Quyen Nguyen uses molecular probes that make tumors -- and just the tumors -- glow, as an extraordinary aid to surgeons.
Dr. Quyen Nguyen’s research (working with Roger Tsien, Nobel Laureate in Chemistry) is focused on the development of fluorescently labeled probes for molecular navigation during surgery. Their first collaborative effort yielded a “smart” probe that makes tumors margins fluoresce, or “glow” and thus easier for surgeons to see and remove accurately during surgery. Their most recent joint effort resulted in another type of probe that can make nerves “glow” during surgery, thus helping surgeons repair injured nerves and avoid inadvertent injury.
She is a professor of surgery and director of the Facial Nerve Clinic at the University of California, San Diego.
“Crazy to think that we’re having surgery, we’re trying to excise cancer, we don’t know where the cancer is. We’re trying to preserve nerves; we can’t see where they are.”

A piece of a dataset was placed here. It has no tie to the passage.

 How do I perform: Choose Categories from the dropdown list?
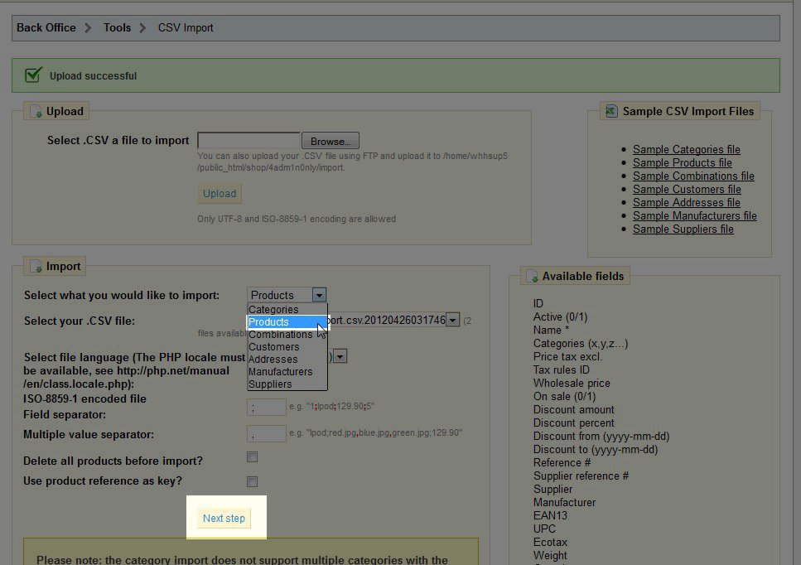(x=273, y=310)
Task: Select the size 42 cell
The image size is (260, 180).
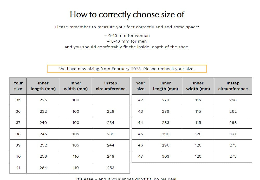Action: point(140,100)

“I want to talk to you about one of the biggest myths in medicine, and that is the idea that all we need are more medical breakthroughs and then all of our problems will be solved.”
“Our society loves to romanticize the idea of the single, solo inventor who, working late in the lab one night, makes an earthshaking discovery, and voila, overnight everything’s changed. That’s a very appealing picture; however, it’s just not true. Medicine today is a team sport.”
“Successful innovation is not a single breakthrough. It is not a sprint. It is not an event for the solo runner. Successful innovation is a team sport, it’s a relay race.”